(Stored records)
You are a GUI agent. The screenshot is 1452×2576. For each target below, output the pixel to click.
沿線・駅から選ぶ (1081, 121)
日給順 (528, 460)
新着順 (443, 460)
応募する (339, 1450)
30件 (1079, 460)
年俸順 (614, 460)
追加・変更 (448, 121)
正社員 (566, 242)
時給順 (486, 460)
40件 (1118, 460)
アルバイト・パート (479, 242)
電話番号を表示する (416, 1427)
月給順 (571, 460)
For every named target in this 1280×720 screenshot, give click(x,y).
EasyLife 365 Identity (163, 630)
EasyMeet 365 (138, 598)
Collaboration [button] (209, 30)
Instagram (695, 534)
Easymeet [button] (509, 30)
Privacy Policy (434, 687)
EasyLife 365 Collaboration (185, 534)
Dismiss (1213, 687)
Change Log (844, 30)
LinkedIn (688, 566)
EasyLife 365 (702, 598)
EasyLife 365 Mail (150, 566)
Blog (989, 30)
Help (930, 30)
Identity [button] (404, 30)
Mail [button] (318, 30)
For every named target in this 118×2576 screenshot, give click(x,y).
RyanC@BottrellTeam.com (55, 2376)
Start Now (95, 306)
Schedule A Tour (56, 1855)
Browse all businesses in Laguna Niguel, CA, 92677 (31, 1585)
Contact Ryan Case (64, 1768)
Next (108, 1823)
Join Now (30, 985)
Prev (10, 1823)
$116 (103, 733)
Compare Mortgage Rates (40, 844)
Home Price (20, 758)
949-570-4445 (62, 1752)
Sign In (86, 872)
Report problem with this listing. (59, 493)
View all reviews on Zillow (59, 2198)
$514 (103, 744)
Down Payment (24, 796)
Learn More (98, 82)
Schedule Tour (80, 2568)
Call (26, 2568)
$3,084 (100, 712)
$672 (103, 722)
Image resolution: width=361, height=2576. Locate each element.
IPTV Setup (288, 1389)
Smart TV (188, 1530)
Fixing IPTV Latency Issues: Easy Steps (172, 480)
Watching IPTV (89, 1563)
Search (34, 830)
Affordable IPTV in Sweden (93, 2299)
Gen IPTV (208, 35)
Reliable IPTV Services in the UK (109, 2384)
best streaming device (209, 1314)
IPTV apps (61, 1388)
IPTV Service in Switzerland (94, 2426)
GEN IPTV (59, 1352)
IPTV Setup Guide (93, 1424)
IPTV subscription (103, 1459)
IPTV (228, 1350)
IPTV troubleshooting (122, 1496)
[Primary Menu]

* Instructions to follow:
Retype the entries precisely as they stand.

* Output for this task:
You are a GUI agent. The screenshot is 1452×2576. For each target below, output the pixel to click.
沿線・駅から選ぶ (1081, 121)
日給順 (528, 460)
新着順 (443, 460)
応募する (339, 1450)
30件 (1079, 460)
年俸順 (614, 460)
追加・変更 (448, 121)
正社員 (566, 242)
時給順 (486, 460)
40件 (1118, 460)
アルバイト・パート (479, 242)
電話番号を表示する (416, 1427)
月給順 (571, 460)
For every named target in this 1280×720 screenshot, give click(x,y).
EasyLife 365 Identity (163, 630)
EasyMeet 365 (138, 598)
Collaboration [button] (209, 30)
Instagram (695, 534)
Easymeet [button] (509, 30)
Privacy Policy (434, 687)
EasyLife 365 Collaboration (185, 534)
Dismiss (1213, 687)
Change Log (844, 30)
LinkedIn (688, 566)
EasyLife 365 (702, 598)
EasyLife 365 Mail (150, 566)
Blog (989, 30)
Help (930, 30)
Identity [button] (404, 30)
Mail [button] (318, 30)
For every named target in this 118×2576 screenshot, give click(x,y).
RyanC@BottrellTeam.com (55, 2376)
Start Now (95, 306)
Schedule A Tour (56, 1855)
Browse all businesses in Laguna Niguel, CA, 92677 (31, 1585)
Contact Ryan Case (64, 1768)
Next (108, 1823)
Join Now (30, 985)
Prev (10, 1823)
$116 (103, 733)
Compare Mortgage Rates (40, 844)
Home Price (20, 758)
949-570-4445 (62, 1752)
Sign In (86, 872)
Report problem with this listing. (59, 493)
View all reviews on Zillow (59, 2198)
$514 (103, 744)
Down Payment (24, 796)
Learn More (98, 82)
Schedule Tour (80, 2568)
Call (26, 2568)
$3,084 (100, 712)
$672 (103, 722)
Image resolution: width=361, height=2576. Locate each element.
IPTV Setup (288, 1389)
Smart TV (188, 1530)
Fixing IPTV Latency Issues: Easy Steps (172, 480)
Watching IPTV (89, 1563)
Search (34, 830)
Affordable IPTV in Sweden (93, 2299)
Gen IPTV (208, 35)
Reliable IPTV Services in the UK (109, 2384)
best streaming device (209, 1314)
IPTV apps (61, 1388)
IPTV Service in Switzerland (94, 2426)
GEN IPTV (59, 1352)
IPTV Setup Guide (93, 1424)
IPTV subscription (103, 1459)
IPTV (228, 1350)
IPTV troubleshooting (122, 1496)
[Primary Menu]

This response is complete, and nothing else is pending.